Source information
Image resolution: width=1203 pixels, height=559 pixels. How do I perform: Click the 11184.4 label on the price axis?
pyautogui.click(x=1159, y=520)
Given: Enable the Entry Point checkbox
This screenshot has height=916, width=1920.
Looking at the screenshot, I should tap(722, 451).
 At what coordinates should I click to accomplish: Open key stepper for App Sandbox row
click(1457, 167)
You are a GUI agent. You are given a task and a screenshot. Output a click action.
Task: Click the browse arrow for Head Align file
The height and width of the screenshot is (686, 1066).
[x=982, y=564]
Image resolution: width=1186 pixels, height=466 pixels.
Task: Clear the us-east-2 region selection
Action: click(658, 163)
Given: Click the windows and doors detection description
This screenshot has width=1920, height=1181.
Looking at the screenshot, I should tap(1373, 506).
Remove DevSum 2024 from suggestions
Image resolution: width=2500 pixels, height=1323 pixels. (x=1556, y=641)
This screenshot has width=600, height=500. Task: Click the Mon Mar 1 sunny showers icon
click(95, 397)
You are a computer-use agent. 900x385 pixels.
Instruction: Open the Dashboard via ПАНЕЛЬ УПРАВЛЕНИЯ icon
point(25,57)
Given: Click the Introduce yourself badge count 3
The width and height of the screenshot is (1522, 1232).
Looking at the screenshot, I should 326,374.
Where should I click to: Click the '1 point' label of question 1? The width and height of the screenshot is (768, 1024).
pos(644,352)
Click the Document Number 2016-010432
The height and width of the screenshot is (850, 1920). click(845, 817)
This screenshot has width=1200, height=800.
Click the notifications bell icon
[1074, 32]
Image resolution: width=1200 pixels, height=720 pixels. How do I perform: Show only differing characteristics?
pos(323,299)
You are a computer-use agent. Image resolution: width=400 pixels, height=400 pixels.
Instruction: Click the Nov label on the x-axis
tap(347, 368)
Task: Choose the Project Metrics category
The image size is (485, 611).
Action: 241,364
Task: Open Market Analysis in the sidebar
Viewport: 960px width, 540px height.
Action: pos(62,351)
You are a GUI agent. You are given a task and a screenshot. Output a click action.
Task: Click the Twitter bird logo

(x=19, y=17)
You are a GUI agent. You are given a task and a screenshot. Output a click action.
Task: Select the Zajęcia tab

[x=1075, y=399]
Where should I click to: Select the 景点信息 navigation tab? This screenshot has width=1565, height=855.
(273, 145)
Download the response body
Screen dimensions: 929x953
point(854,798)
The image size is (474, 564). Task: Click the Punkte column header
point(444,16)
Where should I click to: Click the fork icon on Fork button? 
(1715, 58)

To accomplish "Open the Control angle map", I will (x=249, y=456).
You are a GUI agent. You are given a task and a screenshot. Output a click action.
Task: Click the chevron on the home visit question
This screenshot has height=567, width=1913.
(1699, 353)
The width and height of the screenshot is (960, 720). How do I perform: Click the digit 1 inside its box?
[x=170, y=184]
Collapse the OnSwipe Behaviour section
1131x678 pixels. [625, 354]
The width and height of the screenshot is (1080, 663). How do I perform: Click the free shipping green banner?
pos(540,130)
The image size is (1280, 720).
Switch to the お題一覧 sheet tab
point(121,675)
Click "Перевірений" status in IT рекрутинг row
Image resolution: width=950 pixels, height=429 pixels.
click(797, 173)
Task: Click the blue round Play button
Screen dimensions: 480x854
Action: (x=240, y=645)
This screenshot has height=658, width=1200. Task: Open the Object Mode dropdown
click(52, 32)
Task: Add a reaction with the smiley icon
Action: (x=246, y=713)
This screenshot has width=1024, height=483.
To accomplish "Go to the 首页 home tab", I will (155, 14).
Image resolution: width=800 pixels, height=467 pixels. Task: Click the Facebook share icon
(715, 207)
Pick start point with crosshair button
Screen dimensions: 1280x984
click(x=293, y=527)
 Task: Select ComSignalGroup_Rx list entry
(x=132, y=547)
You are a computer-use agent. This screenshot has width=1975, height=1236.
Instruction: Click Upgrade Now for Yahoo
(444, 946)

Assignment
Could the data above be returned exactly as it stands?

Response below
Image resolution: width=1203 pixels, height=559 pixels. How do I perform: Click the 11184.4 label on the price axis?
pyautogui.click(x=1159, y=520)
Given: Enable the Entry Point checkbox
This screenshot has height=916, width=1920.
Looking at the screenshot, I should tap(722, 451).
 At what coordinates should I click to accomplish: Open key stepper for App Sandbox row
click(1457, 167)
You are a GUI agent. You are given a task and a screenshot. Output a click action.
Task: Click the browse arrow for Head Align file
The height and width of the screenshot is (686, 1066).
[x=982, y=564]
Image resolution: width=1186 pixels, height=466 pixels.
Task: Clear the us-east-2 region selection
Action: click(658, 163)
Given: Click the windows and doors detection description
This screenshot has width=1920, height=1181.
Looking at the screenshot, I should tap(1373, 506).
Remove DevSum 2024 from suggestions
Image resolution: width=2500 pixels, height=1323 pixels. (x=1556, y=641)
This screenshot has width=600, height=500. Task: Click the Mon Mar 1 sunny showers icon
click(95, 397)
You are a computer-use agent. 900x385 pixels.
Instruction: Open the Dashboard via ПАНЕЛЬ УПРАВЛЕНИЯ icon
point(25,57)
Given: Click the Introduce yourself badge count 3
The width and height of the screenshot is (1522, 1232).
Looking at the screenshot, I should 326,374.
Where should I click to: Click the '1 point' label of question 1? The width and height of the screenshot is (768, 1024).
pos(644,352)
Click the Document Number 2016-010432
The height and width of the screenshot is (850, 1920). click(845, 817)
This screenshot has width=1200, height=800.
Click the notifications bell icon
[1074, 32]
Image resolution: width=1200 pixels, height=720 pixels. How do I perform: Show only differing characteristics?
pos(323,299)
You are a computer-use agent. Image resolution: width=400 pixels, height=400 pixels.
Instruction: Click the Nov label on the x-axis
tap(347, 368)
Task: Choose the Project Metrics category
The image size is (485, 611).
Action: 241,364
Task: Open Market Analysis in the sidebar
Viewport: 960px width, 540px height.
Action: pos(62,351)
You are a GUI agent. You are given a task and a screenshot. Output a click action.
Task: Click the Twitter bird logo

(x=19, y=17)
You are a GUI agent. You are given a task and a screenshot. Output a click action.
Task: Select the Zajęcia tab

[x=1075, y=399]
Where should I click to: Select the 景点信息 navigation tab? This screenshot has width=1565, height=855.
(273, 145)
Download the response body
Screen dimensions: 929x953
point(854,798)
The image size is (474, 564). Task: Click the Punkte column header
point(444,16)
Where should I click to: Click the fork icon on Fork button? 
(1715, 58)

To accomplish "Open the Control angle map", I will (x=249, y=456).
You are a GUI agent. You are given a task and a screenshot. Output a click action.
Task: Click the chevron on the home visit question
This screenshot has height=567, width=1913.
(1699, 353)
The width and height of the screenshot is (960, 720). How do I perform: Click the digit 1 inside its box?
[x=170, y=184]
Collapse the OnSwipe Behaviour section
1131x678 pixels. [625, 354]
The width and height of the screenshot is (1080, 663). How do I perform: Click the free shipping green banner?
pos(540,130)
The image size is (1280, 720).
Switch to the お題一覧 sheet tab
point(121,675)
Click "Перевірений" status in IT рекрутинг row
Image resolution: width=950 pixels, height=429 pixels.
click(797, 173)
Task: Click the blue round Play button
Screen dimensions: 480x854
Action: (x=240, y=645)
This screenshot has height=658, width=1200. Task: Open the Object Mode dropdown
click(52, 32)
Task: Add a reaction with the smiley icon
Action: (x=246, y=713)
This screenshot has width=1024, height=483.
To accomplish "Go to the 首页 home tab", I will (155, 14).
Image resolution: width=800 pixels, height=467 pixels. Task: Click the Facebook share icon
(715, 207)
Pick start point with crosshair button
Screen dimensions: 1280x984
click(x=293, y=527)
 Task: Select ComSignalGroup_Rx list entry
(x=132, y=547)
You are a computer-use agent. This screenshot has width=1975, height=1236.
Instruction: Click Upgrade Now for Yahoo
(444, 946)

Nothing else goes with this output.